Sunday 2 May 2010

Televizier, December 1977: ABBA in the cinema

When you are Sweden’s most important export article, make millions on every single you release, buy complete companies and blocks of real estate, and you are able to ignore the immense American market, simply because you don’t need it, then you are able to make a movie as well. That’s exactly what ABBA did, in between proceedings. This week, ‘ABBA – The Movie’ will have its premiere. There will probably be a run on tickets.

“What’s the name of the game, ABBA?” Money, that’s the name. A popular joke in Sweden goes like this: “ABBA is money, but only spelled differently.” Envy? Without doubt. But above all, admiration for the wizard Stig Anderson, president-director of Polar Music International AB, the mastermind behind the empire when it comes to business. Within three years, he has turned two boys and two girls, who endeared the world with ‘Waterloo’, into Sweden’s biggest export article. Music is the basis, it still is, but the millions, that ABBA’s black gold has brought in, are continuously invested in very diverse projects and all kinds of companies.
Anderson’s secret is, in his own words, very simple. A combination of courage, self-confidence and craftsmanship. Like no other in the music industry, the man with the longest moustache in Scandinavia has managed to break through the monopoly position of the record companies by simply keeping everything under one umbrella: production, contracts and distribution. He uses the record industry to his own wishes and on his own conditions, based on an unprecedented success. By doing that, the major part of the mountain of gold is flooding back to ABBA and achieves a height of which even groups like the Beatles and the Stones can only dream.
And this has its advantages. Not only where money is concerned, but in life as well. Agnetha and Björn have children with whom they want to spend as much time as possible. Worldwide tours that go on for months don’t fit in that picture. And they don’t have to. When ‘The Name Of The Game’ is released, ABBA makes one promotional film that is distributed all over the world, to our own TopPop as well. Because the times when director Popma could ask the group to come over for recordings in his own TopPop scenery, have long gone. Take America for instance. ABBA is big in Scandinavia, Western Europe and especially Australia. But in the United States ABBA has achieved gold status a couple of times as well. Despite the fact that the lovely quartet has never appeared live over there. America is waiting for ABBA, craving for ABBA. But the Swedish gods and goddesses don’t have the time and (for the time being) the desire. Stig Anderson keeps the cows in the meadow on a tight string, because they are producing more than enough milk. Only when he himself – and no one else – feels that ABBA is completely ready for America, he will strike. “And then success will be guaranteed,” he has stated already.

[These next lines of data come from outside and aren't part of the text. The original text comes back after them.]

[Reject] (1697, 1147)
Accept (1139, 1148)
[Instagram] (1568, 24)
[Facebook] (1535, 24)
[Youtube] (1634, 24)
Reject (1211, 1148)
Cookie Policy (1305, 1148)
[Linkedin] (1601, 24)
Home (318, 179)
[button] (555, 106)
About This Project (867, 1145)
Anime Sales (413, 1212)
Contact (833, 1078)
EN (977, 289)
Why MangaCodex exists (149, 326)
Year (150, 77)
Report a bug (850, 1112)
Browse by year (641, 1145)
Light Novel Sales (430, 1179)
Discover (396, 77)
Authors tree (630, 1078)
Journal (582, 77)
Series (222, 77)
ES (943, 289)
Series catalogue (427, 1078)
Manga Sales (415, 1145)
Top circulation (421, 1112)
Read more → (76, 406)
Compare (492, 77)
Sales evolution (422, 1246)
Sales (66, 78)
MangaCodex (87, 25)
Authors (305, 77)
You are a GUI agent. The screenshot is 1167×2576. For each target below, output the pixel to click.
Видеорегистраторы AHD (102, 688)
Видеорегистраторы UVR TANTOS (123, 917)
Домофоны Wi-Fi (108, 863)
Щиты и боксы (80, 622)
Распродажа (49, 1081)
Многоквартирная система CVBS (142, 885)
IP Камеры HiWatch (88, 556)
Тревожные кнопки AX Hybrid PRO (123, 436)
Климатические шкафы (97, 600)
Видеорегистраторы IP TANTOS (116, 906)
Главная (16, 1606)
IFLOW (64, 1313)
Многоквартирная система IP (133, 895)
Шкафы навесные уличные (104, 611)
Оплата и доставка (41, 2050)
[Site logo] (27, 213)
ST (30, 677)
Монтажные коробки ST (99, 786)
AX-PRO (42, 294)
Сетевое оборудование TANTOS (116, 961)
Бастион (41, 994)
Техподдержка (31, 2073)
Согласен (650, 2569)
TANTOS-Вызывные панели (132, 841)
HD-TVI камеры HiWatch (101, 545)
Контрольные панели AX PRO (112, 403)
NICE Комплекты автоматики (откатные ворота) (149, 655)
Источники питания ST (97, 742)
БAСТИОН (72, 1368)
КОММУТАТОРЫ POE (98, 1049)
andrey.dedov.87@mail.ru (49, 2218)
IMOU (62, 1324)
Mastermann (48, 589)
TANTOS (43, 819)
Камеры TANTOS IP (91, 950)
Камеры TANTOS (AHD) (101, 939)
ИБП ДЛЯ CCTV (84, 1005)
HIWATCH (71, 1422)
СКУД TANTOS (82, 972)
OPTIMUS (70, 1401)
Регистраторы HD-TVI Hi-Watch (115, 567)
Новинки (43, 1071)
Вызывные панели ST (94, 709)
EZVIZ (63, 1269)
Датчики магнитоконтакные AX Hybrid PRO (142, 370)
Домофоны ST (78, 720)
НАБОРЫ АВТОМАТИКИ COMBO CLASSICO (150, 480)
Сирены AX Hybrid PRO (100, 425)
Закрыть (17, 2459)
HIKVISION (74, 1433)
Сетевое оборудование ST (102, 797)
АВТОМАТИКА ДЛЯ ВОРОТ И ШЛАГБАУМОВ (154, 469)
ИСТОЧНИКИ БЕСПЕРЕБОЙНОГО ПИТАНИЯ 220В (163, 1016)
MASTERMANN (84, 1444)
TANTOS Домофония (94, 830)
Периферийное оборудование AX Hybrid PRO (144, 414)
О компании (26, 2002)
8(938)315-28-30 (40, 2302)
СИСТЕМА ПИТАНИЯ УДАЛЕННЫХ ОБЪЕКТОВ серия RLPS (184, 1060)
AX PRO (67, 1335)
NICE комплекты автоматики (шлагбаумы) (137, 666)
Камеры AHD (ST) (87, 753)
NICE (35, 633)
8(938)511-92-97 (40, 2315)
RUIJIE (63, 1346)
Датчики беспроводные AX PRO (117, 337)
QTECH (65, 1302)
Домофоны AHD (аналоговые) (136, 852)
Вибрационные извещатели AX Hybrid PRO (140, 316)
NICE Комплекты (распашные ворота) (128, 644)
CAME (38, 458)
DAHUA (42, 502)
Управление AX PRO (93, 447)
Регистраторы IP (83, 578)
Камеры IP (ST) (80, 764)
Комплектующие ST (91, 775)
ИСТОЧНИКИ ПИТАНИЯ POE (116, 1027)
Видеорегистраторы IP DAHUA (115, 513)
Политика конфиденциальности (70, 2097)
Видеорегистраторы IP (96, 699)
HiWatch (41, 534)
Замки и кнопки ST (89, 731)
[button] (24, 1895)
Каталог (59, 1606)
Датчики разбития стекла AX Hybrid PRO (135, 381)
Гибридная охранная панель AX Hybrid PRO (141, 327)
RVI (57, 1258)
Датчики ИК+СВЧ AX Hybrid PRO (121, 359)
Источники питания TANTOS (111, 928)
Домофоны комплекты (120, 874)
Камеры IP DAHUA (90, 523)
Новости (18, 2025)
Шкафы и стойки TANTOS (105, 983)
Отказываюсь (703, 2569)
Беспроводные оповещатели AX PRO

According to the same intricate concept, ‘ABBA – The Movie’ has come into being, that will have its world premiere on Saturday December 17 at the City theatre in Amsterdam. How does something like this work with mister Anderson? Firstly: ABBA doesn’t give interviews. Too time-consuming, not necessary either, you simply distribute a newspaper under the name ABBA News that provides all the information. Enough to keep the copywriters occupied. No interviews, hey, that’s an idea. We will make a movie wherein a desperate journalist tries to get an interview with ABBA, something at which he just can’t succeed. Only in his dreams, wherein the sweet Agnetha and the beautiful Anni-Frid even fall in love with him as well. And that’s the dream of every journalist, isn’t it?
Illustrate this sublime script with a substantial dose of musical ABBA successes and there you go, a movie. Filmed in Australia while being on tour, so that was convenient as well. So don’t expect a super movie with illustrious character roles, exciting pursuits and a thundering finale. ‘The Movie’ is aimed at the whole family, provided that everyone loves ABBA. A lot of live music on different stages with a very enthusiastic audience at every venue and a little storyline with a small trace of a dream love to turn it into a movie. With a variation on the familiar advertisement slogan, it can be said: “ABBA, good for you”. And good for Sweden as well, because the box-office results of this new export article (followed in January by the new album ‘The Album’) are expected to reach astronomic heights again.